I have two coupled second order differential equations that seem very similar to this related problem (A heat transfer textbook, https://ahtt.mit.edu/),
$$ (b-(a+x))y_1''-y_1'+c(y_1-y_2) = 0\\ (b+(a+x))y_2''+y_2'+c(y_2-y_1) = 0, $$ that I need to solve on the domain $-a\leq x\leq a$. $y_1$ and $y_2$ are dimensionless steady state temperature profiles that are only a function of $x$. I think that the profiles $y_1(x) = -y_2(-x)$ because of the symmetry in the problem if the boundaries are $y_1(-a)=-y_2(a)=T_\infty$ and $y_1'(-a)=y_2'(a)$. This would lead me to believe that I only need to solve one of the two equations. Unfortunately, quoting from the textbook, "this equation is difficult to solve because it has a variable coefficient" and I've just made it a bit more complex. Could you tell me
- if it's possible to solve this system of equations analytically?
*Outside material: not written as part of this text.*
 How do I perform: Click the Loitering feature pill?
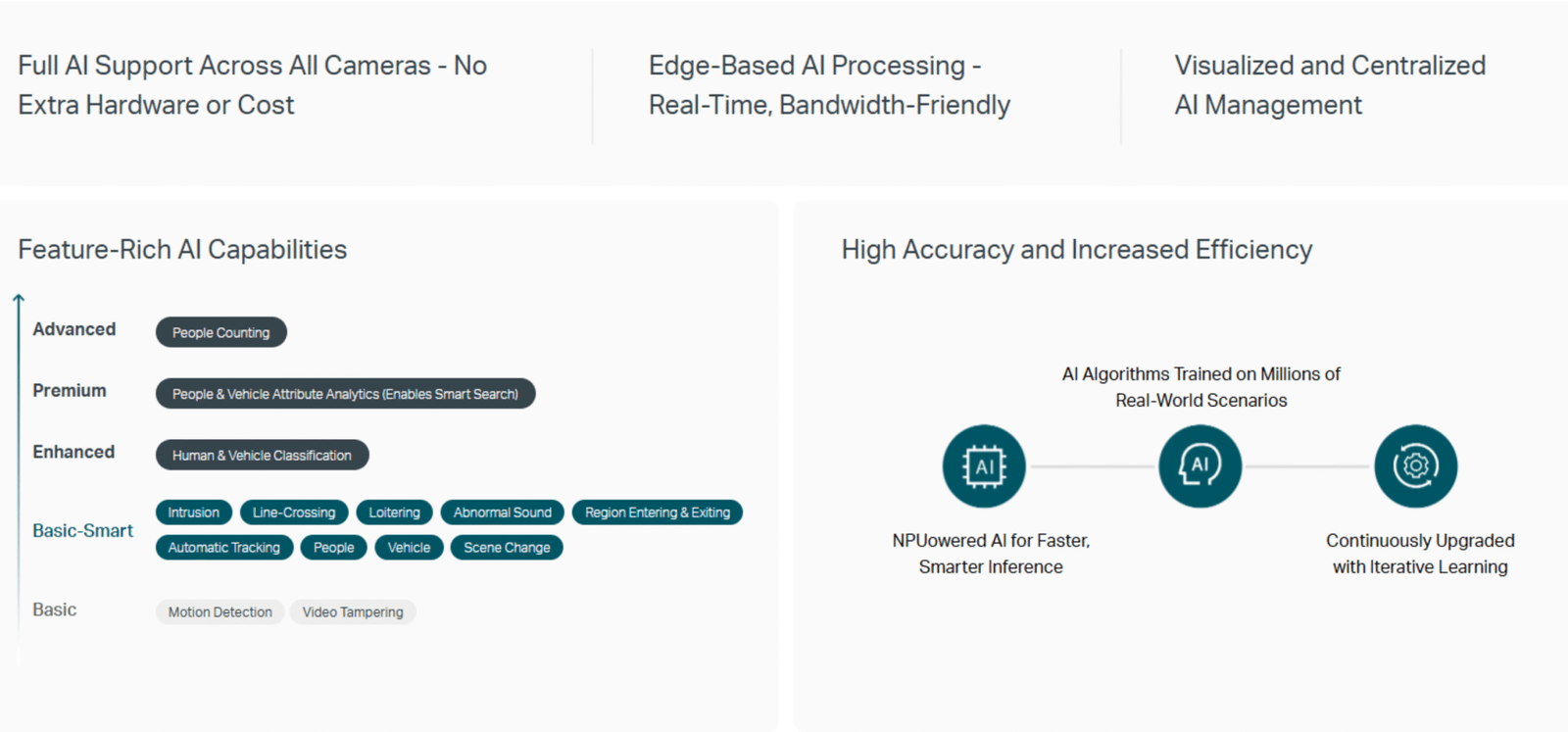[x=394, y=512]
I have tried solving by replacing $y_2 \rightarrow -y_1(-x)$ and guessing some combinations of exponential functions for $y_1$ such that I could get rid of the $c$-term. The Bessel function in the textbook suggests it can't be that simple. How would I start solving the problem? Or;
- if it's possible to solve the system numerically? I am familiar with time propagating ODE solvers in Matlab, but here I have a steady state problem with boundary conditions rather than initial conditions. Any software you would recommend?